Oops, they're not senators. Both were favorites who lost their respective races after calculated decisions to turn away from Clintoncare. If they had stayed the course, they might not have won; but in 1994, they and others proved that apostasy is not the path to victory. (McCurdy now runs a trade association. Cooper is back in Congress after eight years in the wilderness.)
The truth is, that conservative voters in Virginia are probably going to vote for McDonnell anyway. Even Deeds' erstwhile supporters on the right turned their back on him when he needed them the most. For example, Deeds supports gun rights. This cost him directly, being cited by former Governor Douglas Wilder as the primary reason he could not endorse Deeds even after a personal appeal from President Obama. What about the NRA, which has supported Deeds in the past, most notably in his primary victory over Terry McAuliffe and Brian Moran earlier this year? Well, the NRA endorsed McDonnell. Now, I'm a Democrat in support of gun rights myself and I don't fault Deeds for taking this stance if he honestly agrees with me, but any Democrat who relies on the NRA for support is a fool because they are clearly 'fair-weather friends' who will abandon said Democrat when he or she gets into a tough race against a pro-gun Republican. Running this year as a conservative Democrat will not win votes from conservatives who will still vote Republican, but it may keep liberals at home.
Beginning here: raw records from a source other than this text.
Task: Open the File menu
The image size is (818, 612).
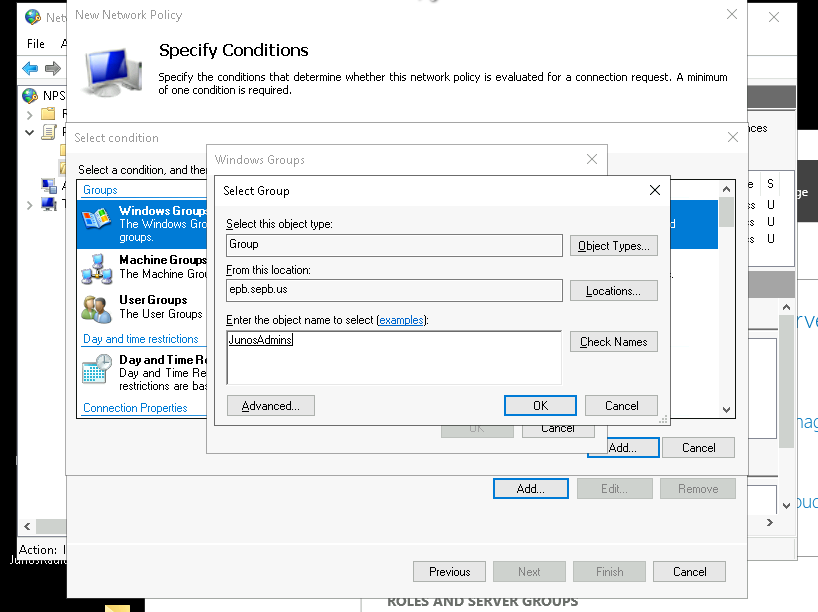Action: tap(36, 44)
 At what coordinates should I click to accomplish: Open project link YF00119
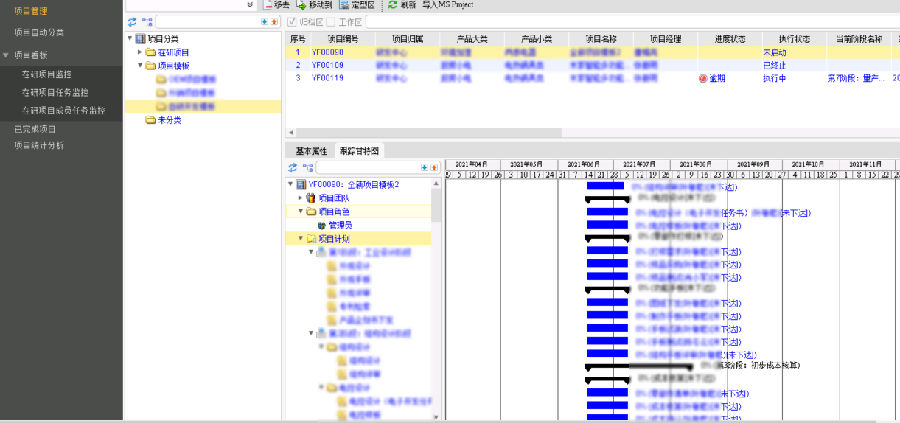pyautogui.click(x=328, y=76)
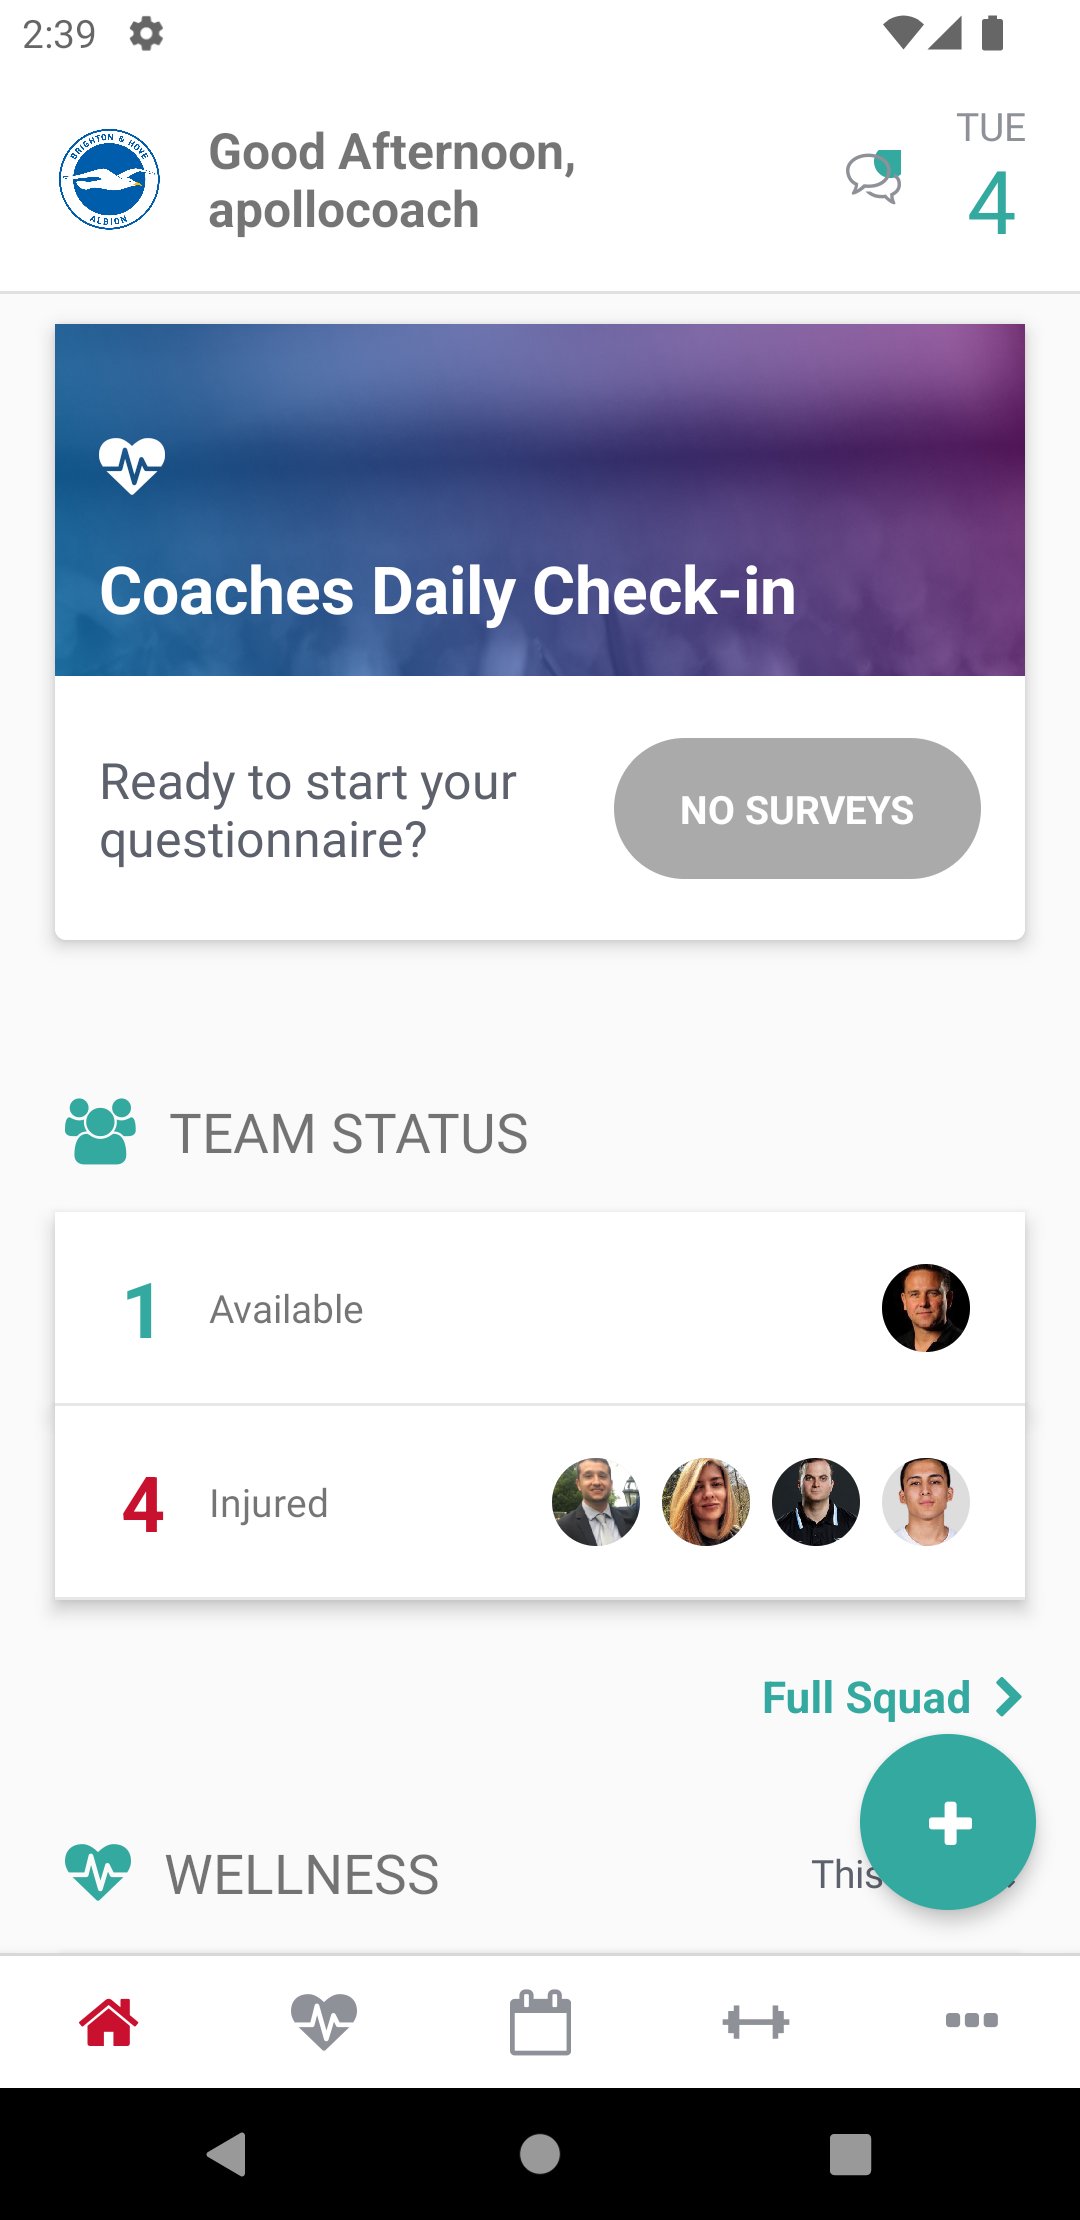Open the Wellness heartbeat tab
1080x2220 pixels.
[323, 2022]
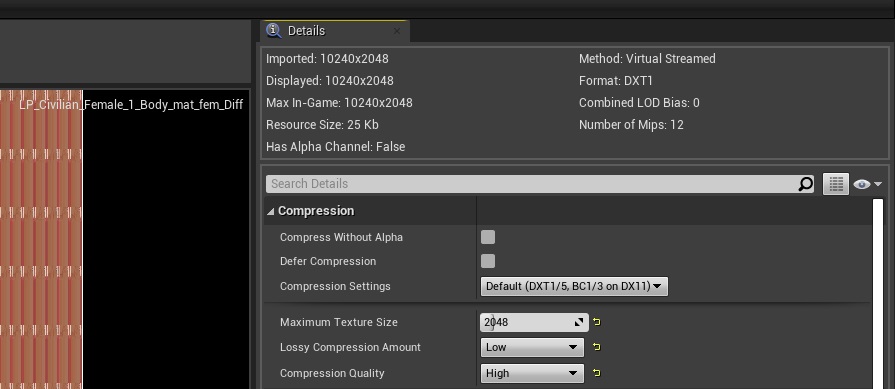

Deeds paradoxically asked the same President he has not pledged to support on important issues to come and campaign for him. President Obama did, appearing in Newport News and Hampton Roads in southeastern Virginia. In fact, that may be the only part of Virginia where Deeds will get even close to the percentages he would need to win.
In contrast, Corzine has embraced the Obama agenda, especially on health care and has done everything he could to appeal to liberals in his state. Now, granted New Jersey is a much more liberal state than Virginia (though that was true this summer too when Christie was still way up in the polls.) According to the latest Quinnipiac poll, though Corzine's favorability/unfavorability rating is still negative, he has improved it significantly over the past couple of months. In other words, a Democrat campaigning on Democratic themes has come back from way down. Corzine could still lose, of course, but the comeback is nonetheless significant. Unlike Deeds, he's not shied away from the President and has been very openly grateful for the President campaigning for him.
The bottom line is that a Democrat campaigning as an independent and running away from his party's themes has gone from even in the polls to fifteen points down, while a Democrat campaigning as a Democrat has gone from fifteen points down to even.
That should send a strong message to Democrats in Washington about what works and what does not.